Which is THE EASIEST plant to maintain in your tank in terms of lighting and feeding.

I would like to start adding some live plants, but have never even tried. I would like something that doesn't need a lot of special lighting IF POSSIBLE!

Share a few tips and tricks for caring "this plant" too please! 
Thanks guys!


----------



## maknwar (Jul 16, 2007)

Java moss. Tie it to a piece of driftwood, and dont do anything else besides look at it. The more you abuse it, the better it grows. For a stem plants you cant go wrong with any hygrophila species ( difformis, polysperma). They are not low maintenance due to how fast they grow, but they are easy to grow without ferts and light. Java ferns for a foreground, or you could try some crypts. Best thing would to just get some plants that require low light and wing it. Dont be discouraged if some die or you get algae. Try plant geek to see the different categories of plants.


----------



## cobrafox46 (Jun 2, 2008)

I would just try a few first. I bought a bunch of swords anf my f*cking Spilo ripped them all to shreds LOL. I would also like to know the easiest ones to grow. I am in desperate need of some plant. My tank looks gay right now.


----------



## Ibanez247 (Nov 9, 2006)

I would say amazon sword or probably any sword plant is easiest. I have three amazon swords that are now 2 years old. Got them when they were about 5" tall. Ive had a lot of succes with the taller grass type of plants to. Im no expert so I cant remember all the names. Check out some of my pics. I recently added a stem type plant that grows like mad. I have play sand substrate and only dose flourish comprehensive once a week and iron tablets once every three months. I would start with just a couple plants and see how it goes then add more. Glad to hear your tryn real plants. You wont regret it. I'll never do plastic again.


----------



## ryanimpreza (Jul 19, 2006)

Ibanez247 said:


> I would say amazon sword or probably any sword plant is easiest. I have three amazon swords that are now 2 years old. Got them when they were about 5" tall. Ive had a lot of succes with the taller grass type of plants to. Im no expert so I cant remember all the names. Check out some of my pics. I recently added a stem type plant that grows like mad. I have play sand substrate and only dose flourish comprehensive once a week and iron tablets once every three months. I would start with just a couple plants and see how it goes then add more. Glad to hear your tryn real plants. You wont regret it. I'll never do plastic again.
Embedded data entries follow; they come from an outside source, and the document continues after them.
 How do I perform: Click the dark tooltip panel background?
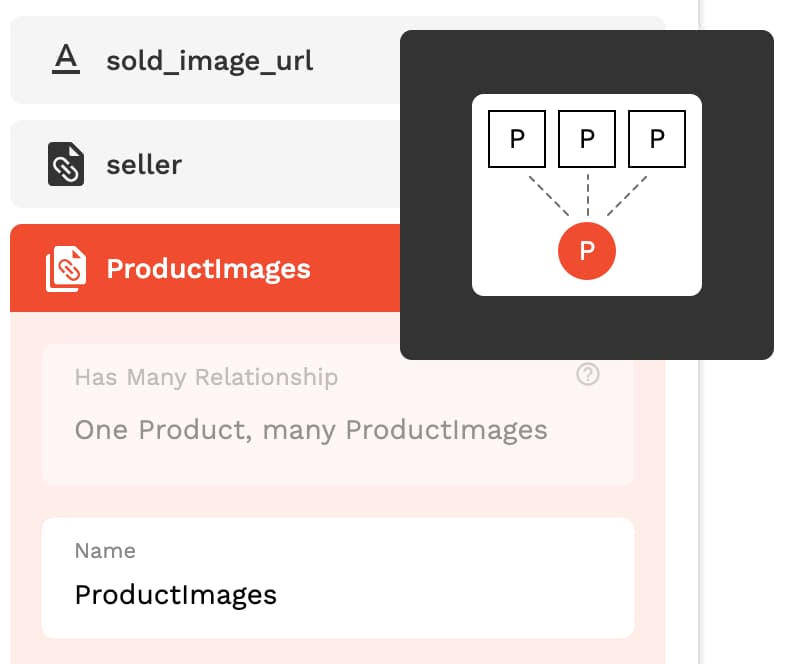click(x=587, y=328)
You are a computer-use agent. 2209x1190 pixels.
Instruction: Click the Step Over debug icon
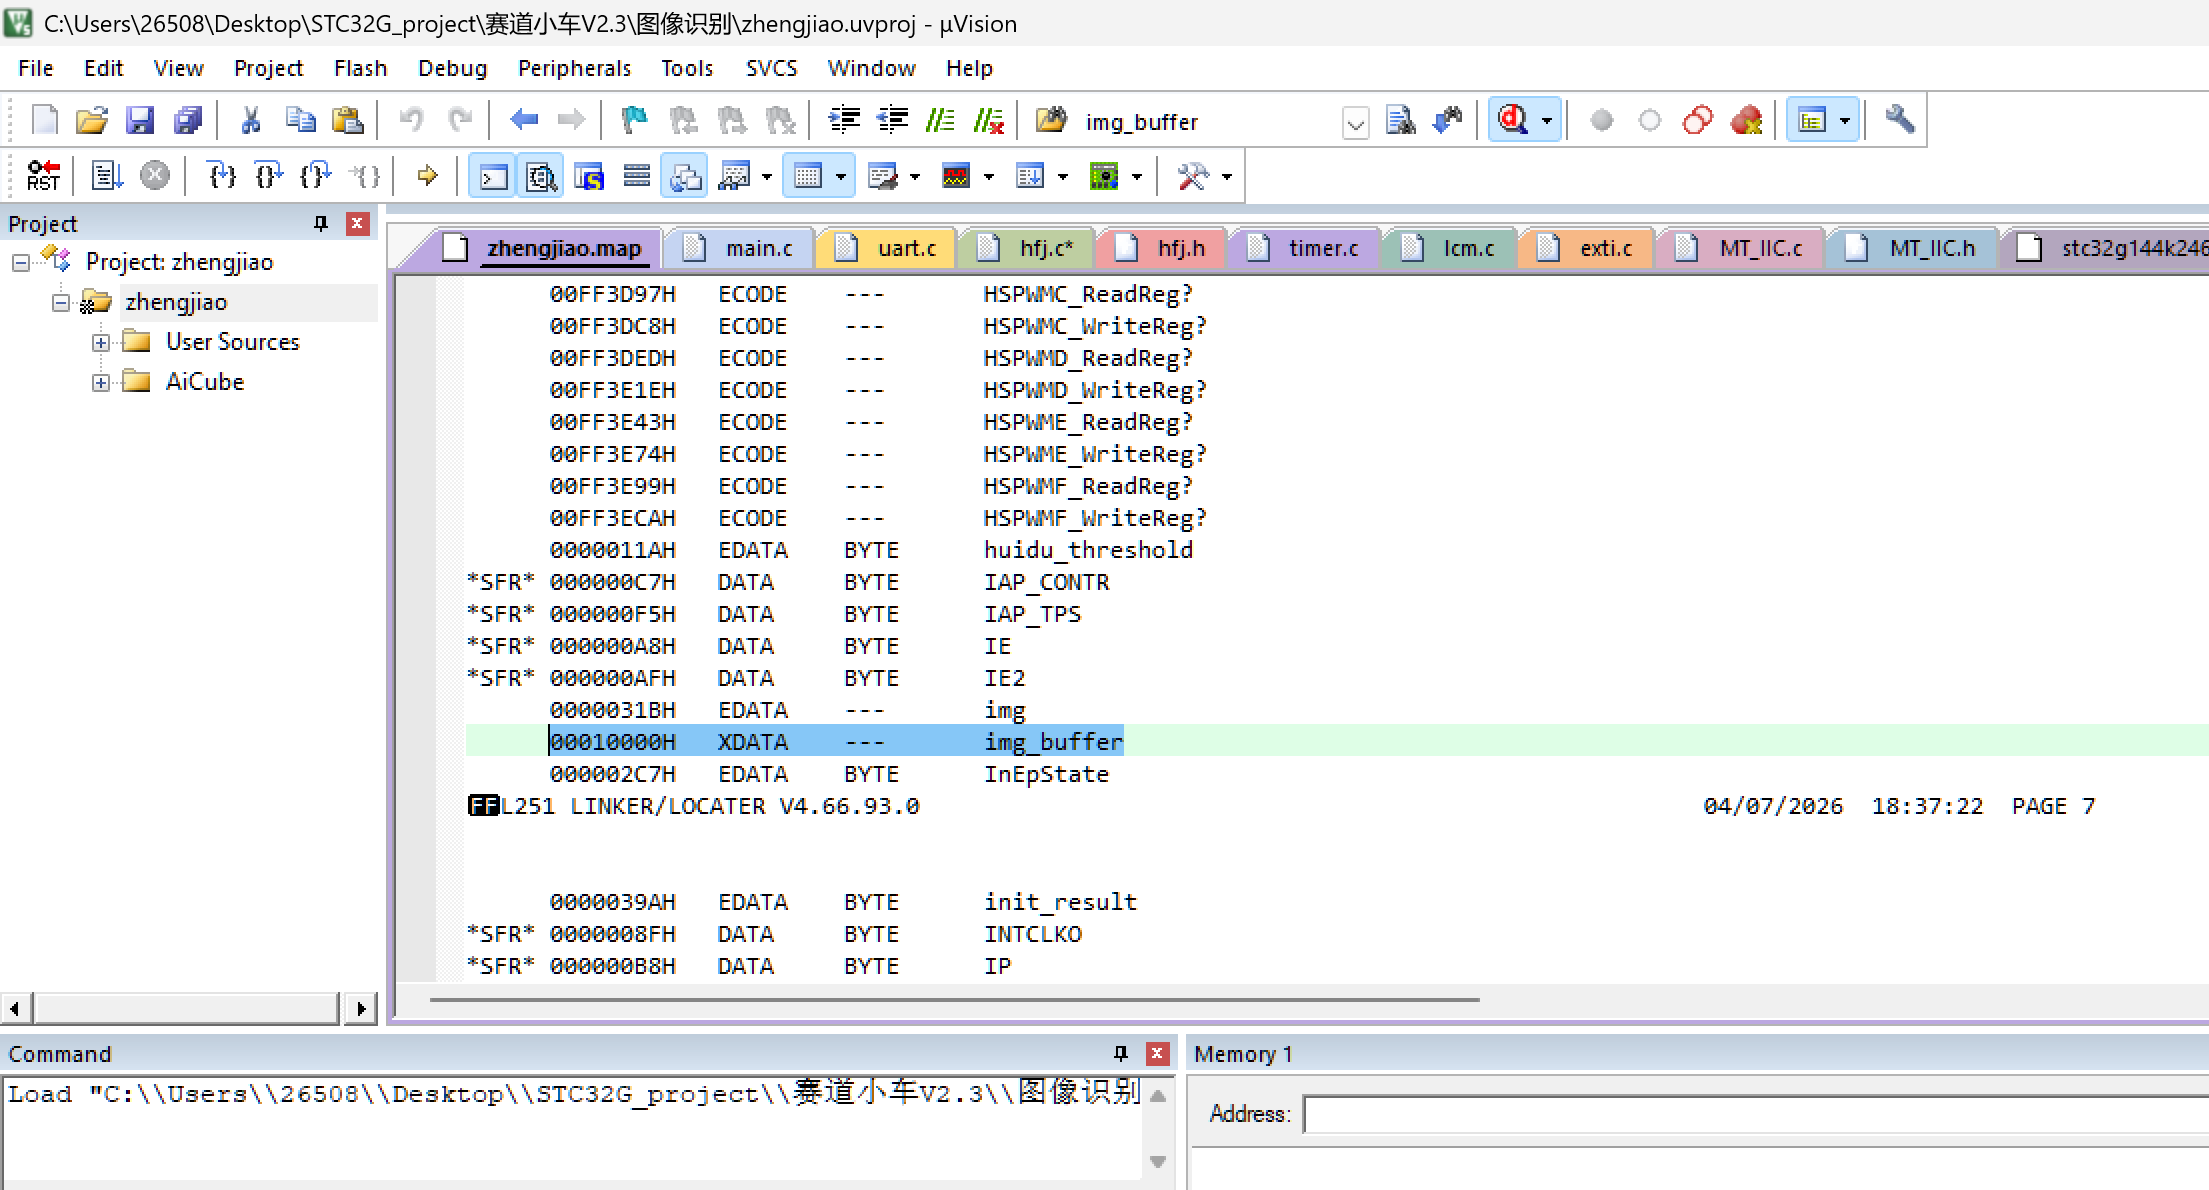[x=268, y=176]
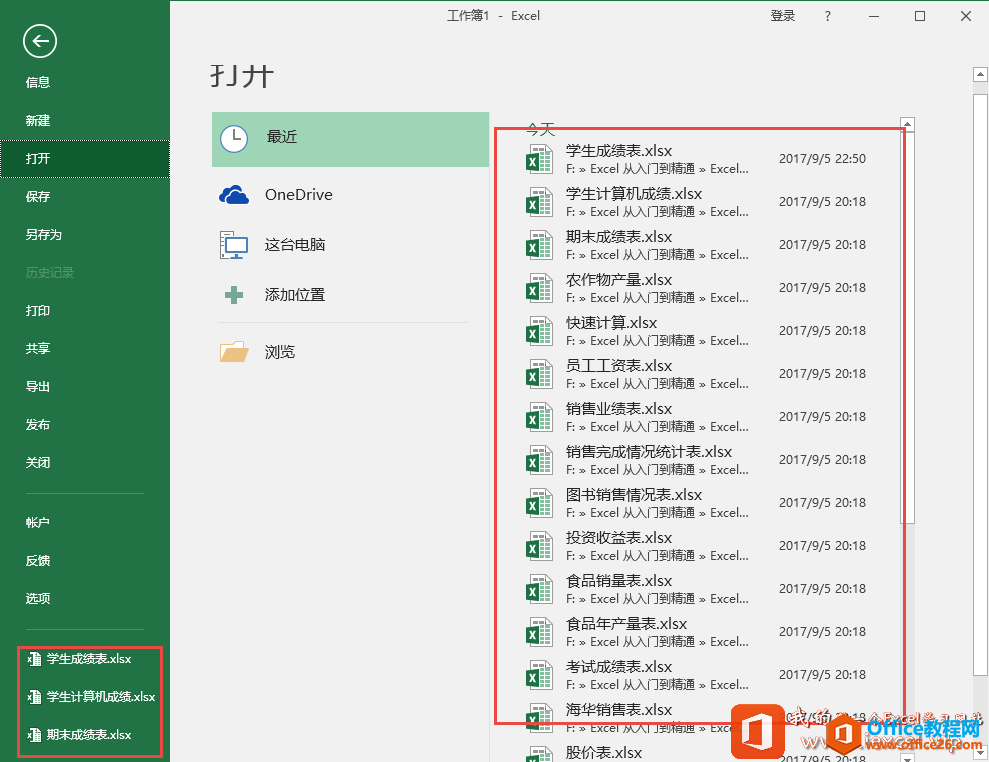
Task: Click the back arrow to exit backstage view
Action: coord(39,41)
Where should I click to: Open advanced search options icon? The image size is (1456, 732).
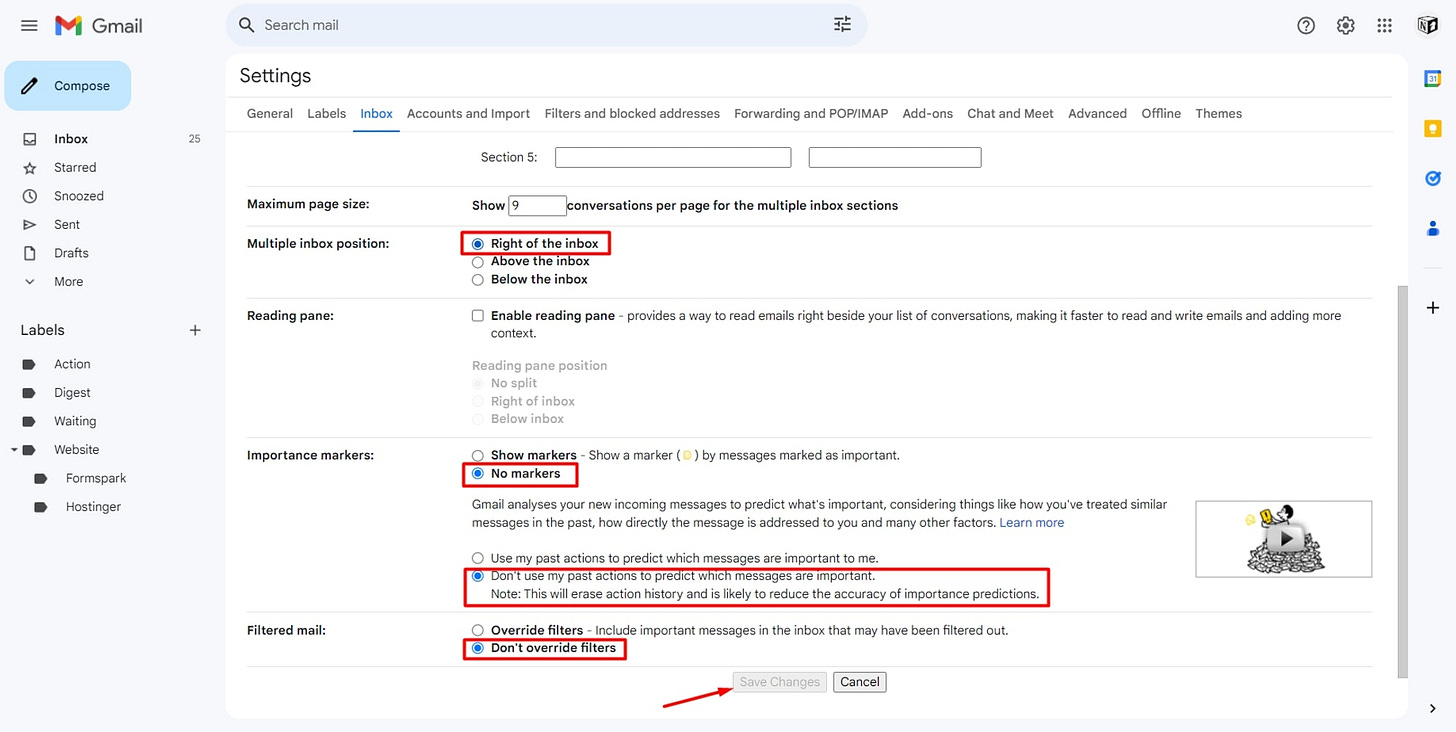[842, 23]
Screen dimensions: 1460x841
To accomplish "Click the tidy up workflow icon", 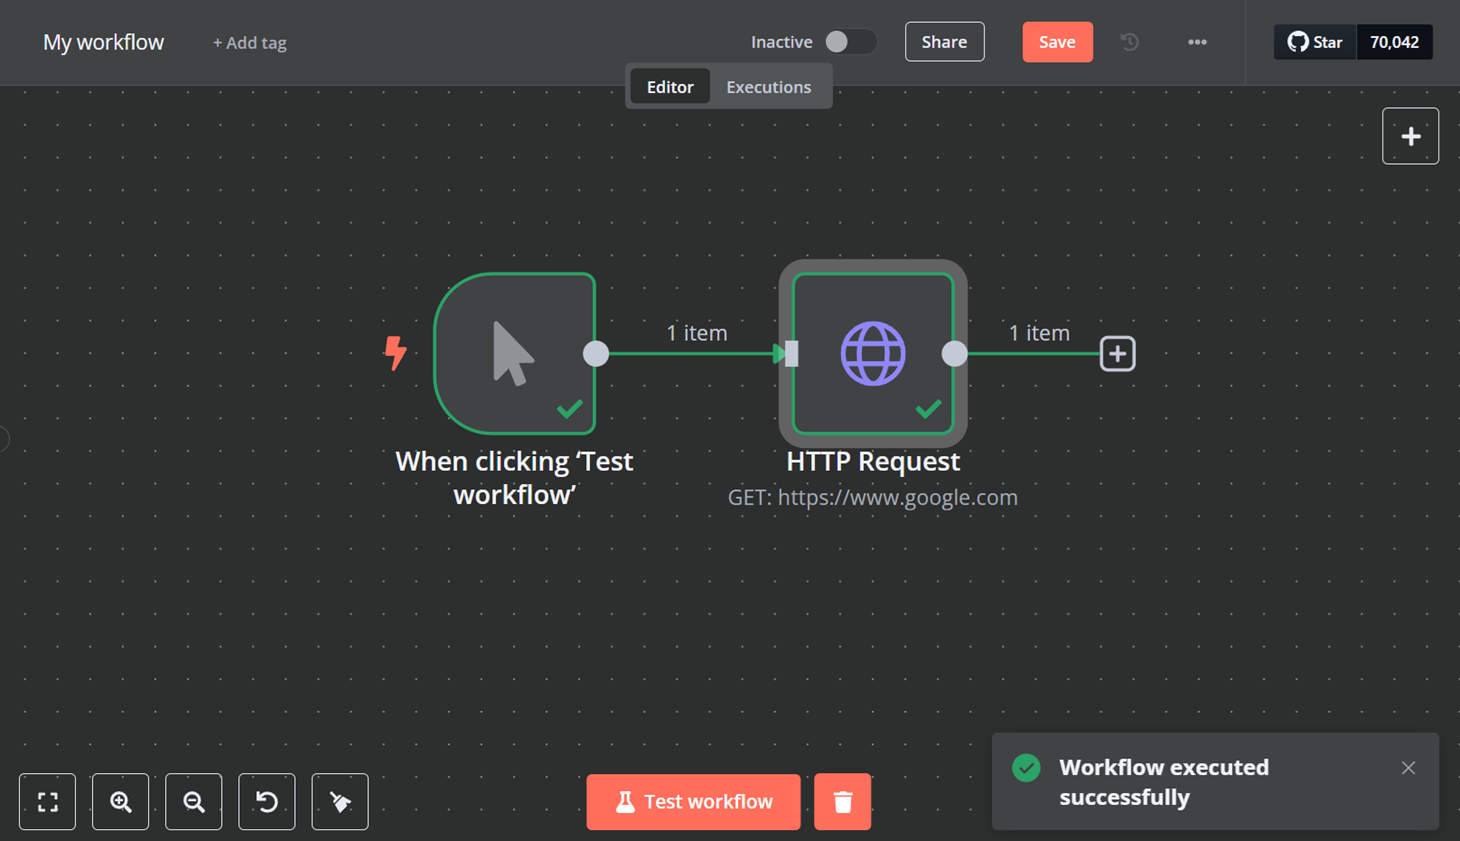I will (x=339, y=801).
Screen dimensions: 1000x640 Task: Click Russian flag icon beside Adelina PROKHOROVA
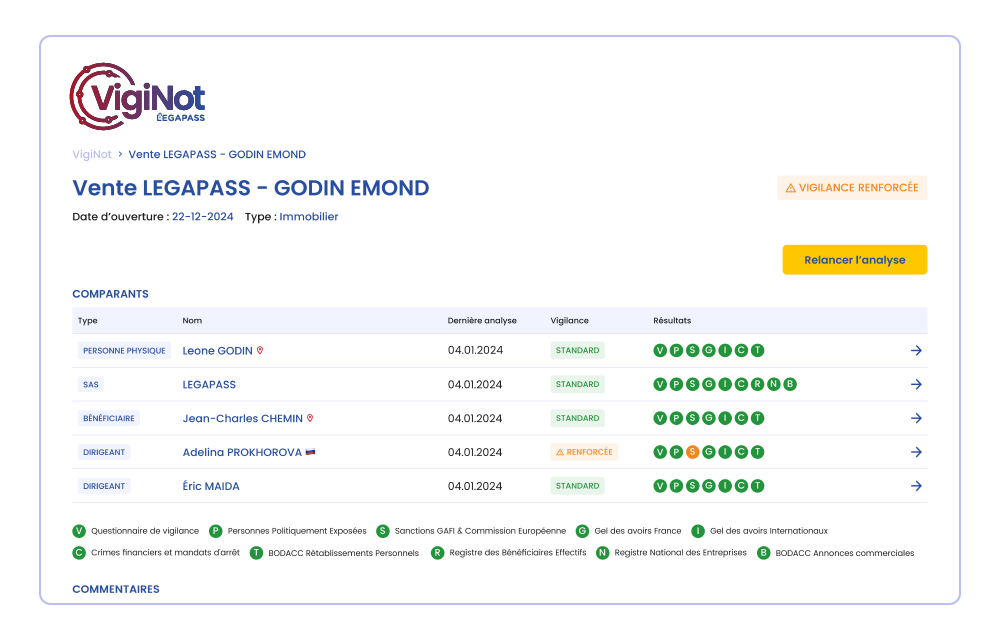tap(310, 452)
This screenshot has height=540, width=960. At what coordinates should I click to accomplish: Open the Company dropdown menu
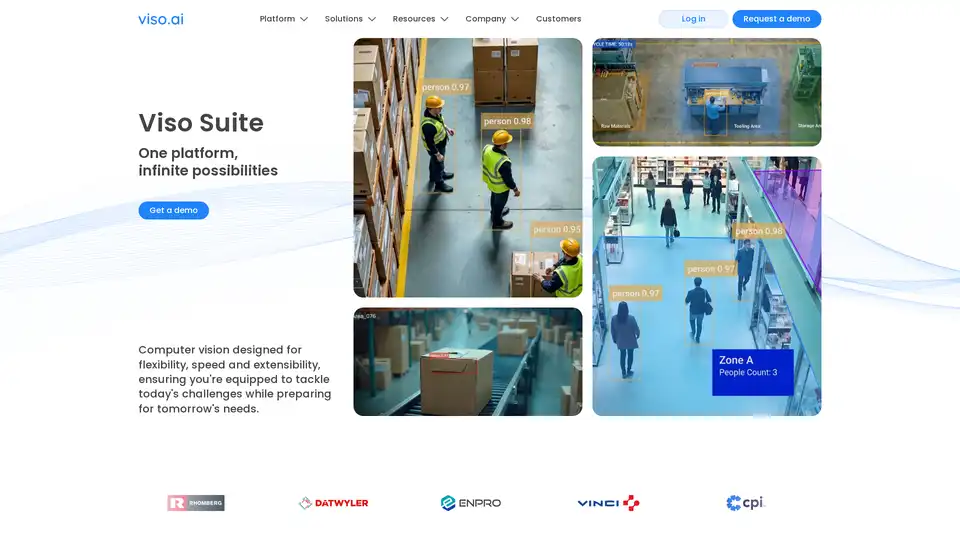[492, 19]
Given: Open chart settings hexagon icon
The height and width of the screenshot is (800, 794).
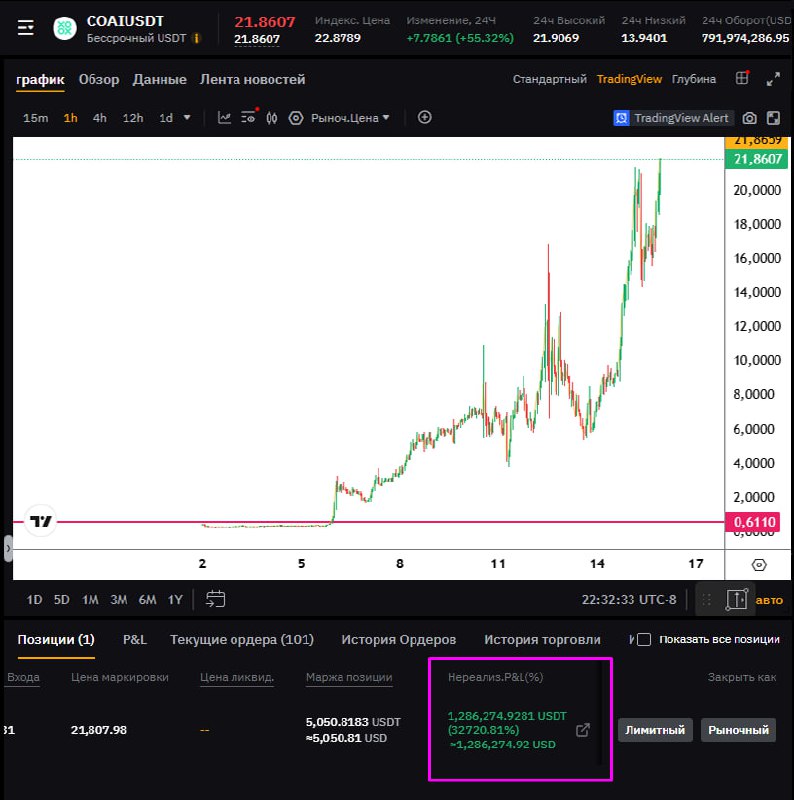Looking at the screenshot, I should click(295, 118).
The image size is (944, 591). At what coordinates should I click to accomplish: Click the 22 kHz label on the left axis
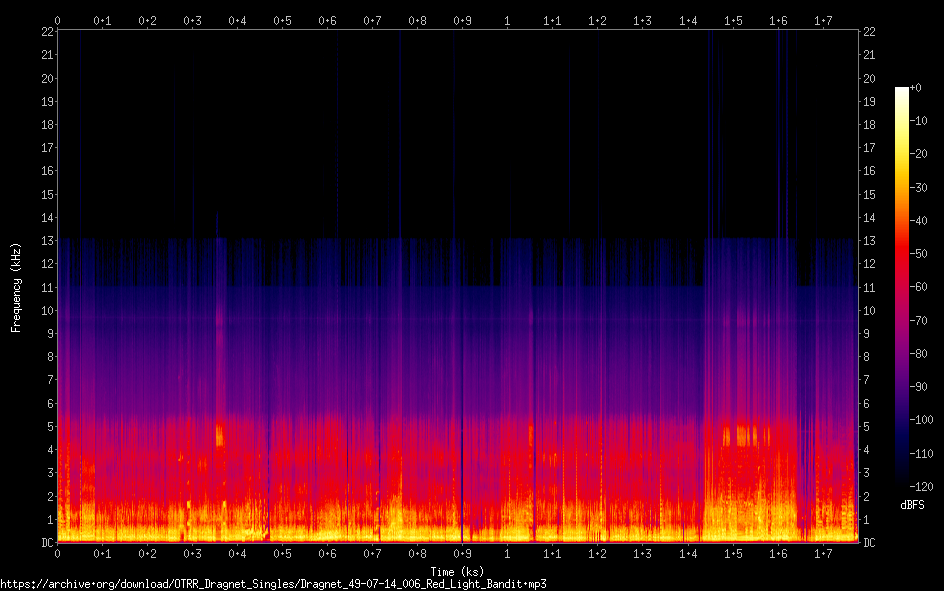click(44, 32)
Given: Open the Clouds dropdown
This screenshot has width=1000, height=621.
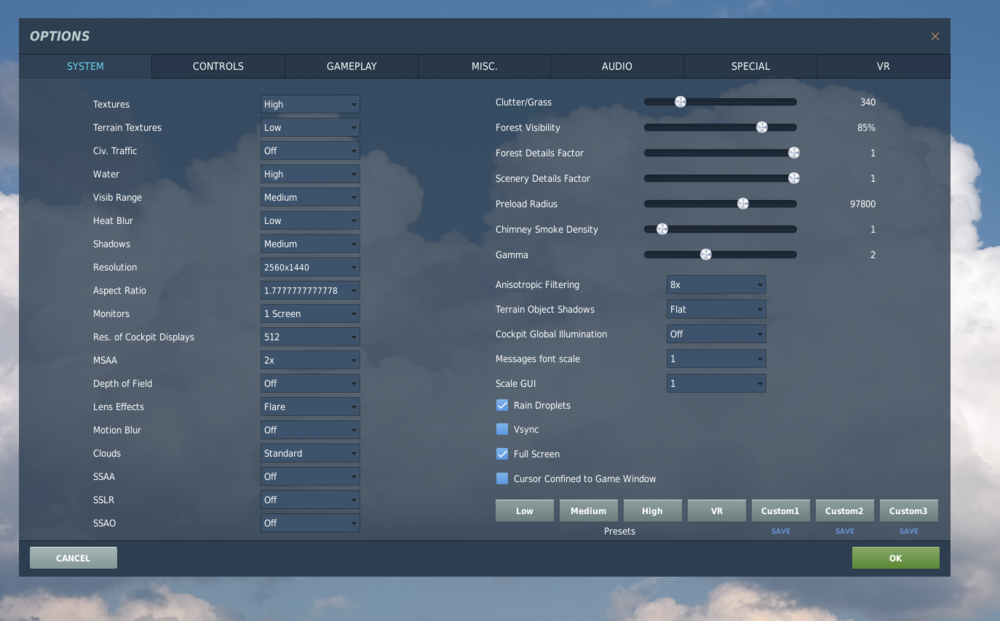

I agree with the swords but they need light which in turn needs co2. I also had better growth with flourish tabs. One year ago mine was about 2 inches tall, now it is over a foot. micro swords are easy also for ground cover. Dont mess with hairgrass.


----------



## CLUSTER ONE (Aug 2, 2006)

Any low light plant like java moss ,java fern, cypts... will be fine, however they wont look as nice as the would under higher lighting. In a low light setup my java moss was dark green and very small, however when i moved it to a higher light tank it took of and became a brighter green.


----------



## NakedSavage (Apr 9, 2008)

i have sand in my tank, with low light(wrapped electrical tape around the bulb) is there anything i could use for ground cover? will java moss spread?


----------